The results of the study are either going to be inconclusive OR they're going to come up with a tiny fragment of almost entirely circumstantial evidence that the media and certain types of people are going to go into a frothing frenzy over.
They might as well just give me the fucking money. I'd give it Aylesbury Grammar School who need it.
Erm. Proper empirical data? In a psychological study, of a medium- to long-term effect? You must be joking! Unless they dramatically change the methodology they've used in all the previous incarnations of such studies I've read about, there's no actual science going on. Of course, it's a popular thing to harp on about in the media, which means politicians will approve grant money to throw at it...
That said, according to the article Tanya Byron is heading the study, and she doesn't actually have much in the way of academic credentials - she's done a lot of clinical work (which is very different from research) and she's done TV. So I don't hold out especially high hopes for it; I'm willing to bet the message that comes out is "Stop being lazy parents - buy my book to find out how!"

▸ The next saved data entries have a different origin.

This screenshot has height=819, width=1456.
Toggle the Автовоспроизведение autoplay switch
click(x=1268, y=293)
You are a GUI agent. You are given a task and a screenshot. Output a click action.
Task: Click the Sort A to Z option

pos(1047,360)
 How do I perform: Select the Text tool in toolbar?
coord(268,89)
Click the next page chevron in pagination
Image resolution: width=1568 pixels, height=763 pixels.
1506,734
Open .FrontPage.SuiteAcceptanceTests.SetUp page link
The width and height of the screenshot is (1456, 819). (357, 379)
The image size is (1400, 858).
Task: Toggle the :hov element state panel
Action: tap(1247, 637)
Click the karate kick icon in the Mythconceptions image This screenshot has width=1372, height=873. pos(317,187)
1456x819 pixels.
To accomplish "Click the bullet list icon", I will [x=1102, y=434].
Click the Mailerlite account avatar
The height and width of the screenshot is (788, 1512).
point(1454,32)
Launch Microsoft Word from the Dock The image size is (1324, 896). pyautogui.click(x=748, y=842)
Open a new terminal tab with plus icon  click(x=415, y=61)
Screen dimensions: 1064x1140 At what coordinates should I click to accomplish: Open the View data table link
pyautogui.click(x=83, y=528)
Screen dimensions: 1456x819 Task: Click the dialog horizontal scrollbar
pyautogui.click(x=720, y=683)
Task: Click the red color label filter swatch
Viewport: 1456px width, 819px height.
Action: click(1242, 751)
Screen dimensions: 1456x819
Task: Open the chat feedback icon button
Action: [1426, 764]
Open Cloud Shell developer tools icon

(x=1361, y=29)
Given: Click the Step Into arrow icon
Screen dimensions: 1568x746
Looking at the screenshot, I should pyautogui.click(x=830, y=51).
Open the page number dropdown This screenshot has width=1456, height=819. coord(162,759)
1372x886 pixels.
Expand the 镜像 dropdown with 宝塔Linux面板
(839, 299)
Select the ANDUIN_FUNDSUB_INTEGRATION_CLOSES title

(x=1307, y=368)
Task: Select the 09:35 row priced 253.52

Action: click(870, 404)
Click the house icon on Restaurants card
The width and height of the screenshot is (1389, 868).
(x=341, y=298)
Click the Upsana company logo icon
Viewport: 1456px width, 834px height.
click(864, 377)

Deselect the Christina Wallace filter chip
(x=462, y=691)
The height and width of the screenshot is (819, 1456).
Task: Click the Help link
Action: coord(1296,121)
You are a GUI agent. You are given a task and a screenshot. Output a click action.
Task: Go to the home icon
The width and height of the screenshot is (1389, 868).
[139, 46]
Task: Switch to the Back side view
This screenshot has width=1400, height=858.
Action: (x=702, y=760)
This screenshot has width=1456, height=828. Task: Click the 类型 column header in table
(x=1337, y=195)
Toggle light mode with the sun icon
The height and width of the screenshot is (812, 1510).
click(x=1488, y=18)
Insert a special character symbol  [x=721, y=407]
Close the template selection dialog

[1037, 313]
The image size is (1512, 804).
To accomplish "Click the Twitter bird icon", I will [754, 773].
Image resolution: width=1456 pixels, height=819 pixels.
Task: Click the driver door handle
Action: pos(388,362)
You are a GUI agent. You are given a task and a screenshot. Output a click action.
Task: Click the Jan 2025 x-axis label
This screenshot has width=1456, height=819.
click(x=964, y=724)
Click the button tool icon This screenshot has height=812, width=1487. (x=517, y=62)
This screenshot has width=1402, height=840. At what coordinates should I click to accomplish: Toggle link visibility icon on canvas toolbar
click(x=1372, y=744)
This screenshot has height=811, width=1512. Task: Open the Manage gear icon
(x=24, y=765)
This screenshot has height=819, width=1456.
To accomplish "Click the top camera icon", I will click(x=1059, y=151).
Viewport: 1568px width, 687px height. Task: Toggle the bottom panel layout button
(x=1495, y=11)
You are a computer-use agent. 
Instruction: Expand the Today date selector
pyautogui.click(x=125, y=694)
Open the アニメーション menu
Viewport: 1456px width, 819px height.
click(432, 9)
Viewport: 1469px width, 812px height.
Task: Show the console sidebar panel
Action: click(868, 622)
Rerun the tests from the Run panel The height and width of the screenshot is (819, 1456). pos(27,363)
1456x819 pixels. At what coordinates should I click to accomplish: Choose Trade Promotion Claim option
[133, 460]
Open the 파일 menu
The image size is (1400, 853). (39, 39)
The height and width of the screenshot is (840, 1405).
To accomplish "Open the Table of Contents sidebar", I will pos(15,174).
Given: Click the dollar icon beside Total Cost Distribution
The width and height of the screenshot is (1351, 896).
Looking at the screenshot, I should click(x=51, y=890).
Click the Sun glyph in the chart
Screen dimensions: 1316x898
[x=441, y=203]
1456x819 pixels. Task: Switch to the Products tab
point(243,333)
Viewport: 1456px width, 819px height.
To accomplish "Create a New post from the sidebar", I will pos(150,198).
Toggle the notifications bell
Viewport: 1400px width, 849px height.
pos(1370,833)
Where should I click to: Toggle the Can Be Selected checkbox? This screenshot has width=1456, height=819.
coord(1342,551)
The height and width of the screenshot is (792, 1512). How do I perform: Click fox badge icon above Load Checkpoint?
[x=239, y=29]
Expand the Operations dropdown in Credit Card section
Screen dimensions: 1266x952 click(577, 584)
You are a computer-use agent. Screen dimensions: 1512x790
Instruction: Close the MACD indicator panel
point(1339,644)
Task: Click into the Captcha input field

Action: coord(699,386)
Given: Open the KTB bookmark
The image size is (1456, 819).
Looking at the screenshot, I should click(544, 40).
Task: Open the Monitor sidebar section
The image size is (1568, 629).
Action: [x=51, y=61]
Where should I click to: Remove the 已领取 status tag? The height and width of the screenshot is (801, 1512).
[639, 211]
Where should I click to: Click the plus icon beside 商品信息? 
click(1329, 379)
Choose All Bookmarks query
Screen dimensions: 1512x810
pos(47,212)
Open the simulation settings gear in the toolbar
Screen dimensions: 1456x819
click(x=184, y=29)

Also, check out the actual press release from the government about this: the study seems to be about internet porns first, computer games second. (Arguably, the internet is actually a bigger concern; you can control access to computer games relatively easily simply by making sure outlets are adhering to the age guidelines on the games, but you can't put a doorman on the front page of a website to check people's ID.) The BBC News website is presumably emphasising the computer game angle because they consider it more newsworthy, or because they want to protect the tender feelings of the internet or something.
Actually, I don't like killing humans very much in games. Especially if there is not much of a reason, like in Saints Row (gaining respect or whatever the hell that game was about). It kind of disturbs me, but I don't mind other people. If there is a war, or they are attacking me first, I'd probably do it. Well. Not really, I'd get my brother to do it. I watch him play Battlefield but I only really enjoy the game if it is online. Is it really that bad that killing people controlled by real people is far more satisfying?
The amount of times I have to use "correlation does not imply causation" in argument is crazy. It annoys me that people think it is valid.
Hmmm...it's an interesting point about why enacting violence on computer people controlled by someone you know (i.e. your brother) is more satisfying than killing computer people controlled by the computer... I think perhaps it is less to do with the violence and death than the element in competition. I mean, wiping out your brother's or your friend's troops is the equivalent to, I don't know, winning a game of tennis or whatever?
I'm not sure how I feel about killing people in computer games. I usually play roleplaying games so the killing is less evident than in first person shooters or wargames. But sometimes I'm in a bad mood and I mow down pedestrians in the fastest car I can nick in Grand Theft Auto, usually to classical music but I'm a psycho like that ;)
Is there a reason you're doing this? Ferretbrain won't crash on punctuation anymore, I promise!
http://xkcd.com/327/
And my name is Magdalen/Maggie/Mags.